In perhaps one of the more skin-crawling episodes, “Scott’s Tots”, it is revealed that Michael Scott promised a class of students many years ago that he would pay for their college tuition. In return, he enjoyed the fame of getting his name in the paper with the class. Many years later, when the class is graduating, Michael faces the utterly painful moment of informing them he can’t pay.

Might sound like a jump to compare this to borrowing money to invest, but hey, we’re talking about “The Office”. One of the worst things you can do is leverage to buy stocks. It creates an unhealthy pressure to create gains to cover the interest, when in fact it might be better to wait to buy. It really hinders your ability to take any risk as well, as any downside can have serious consequences.

3. Understand shifting trends

The key to everything is knowing where things are heading. Dunder Mifflin, the paper company that the characters work for (why am I telling you this? You already knew), was in a struggling industry as pricing pressure and digitalization put pressure on their market. The company eventually goes bankrupt before being acquired.

Knowing where the future is heading, or understanding the trends of the industries you’re looking at can be key to successful long-term investing. Being heavily invested in a weakening industry, and not adapting to the change, can be disastrous.

4. Know when to say no

After Dunder Mifflin is taken over by Sabre, Jo Bennett puts Dwight in charge of the Scranton branch. It proves to be an error, as Dwight’s typical ways lead him to firing off a revolver in the office. Once the truth comes out about the incident, Jo promptly removes Dwight as manager, even though she likes him.

It’s the same with investment. You have to know when an investment is not worth it. It’s a cold and calculated decision. If Wendy’s isn’t doing well, you can’t buy the stock because you like the cheeseburgers.

5. Dividends are awesome

Rickie Gervais was responsible for the original British version of The Office.
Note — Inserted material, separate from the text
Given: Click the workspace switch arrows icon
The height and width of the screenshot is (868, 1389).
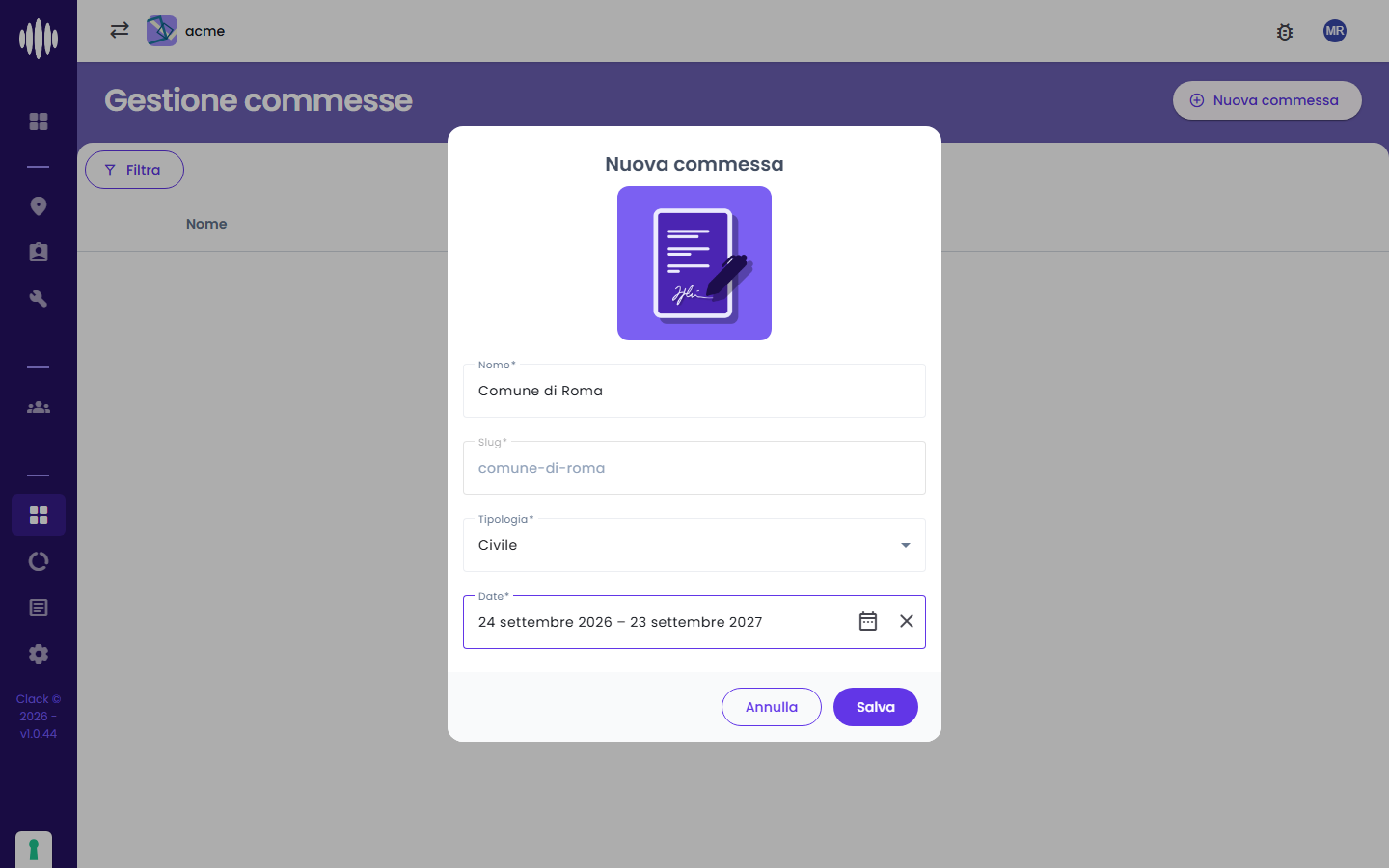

It was a hit there, and he saw the potential of the concept for the United States market and served as an executive producer for the show. Through his rights, Gervais has collected millions in royalties. He has said that the show has by far been his biggest payday.

Finding stocks at fair prices, that offer strong yields, is the key to passive income. When you factor in the beauty of compound interest, that investment can continue to pay off for years to come.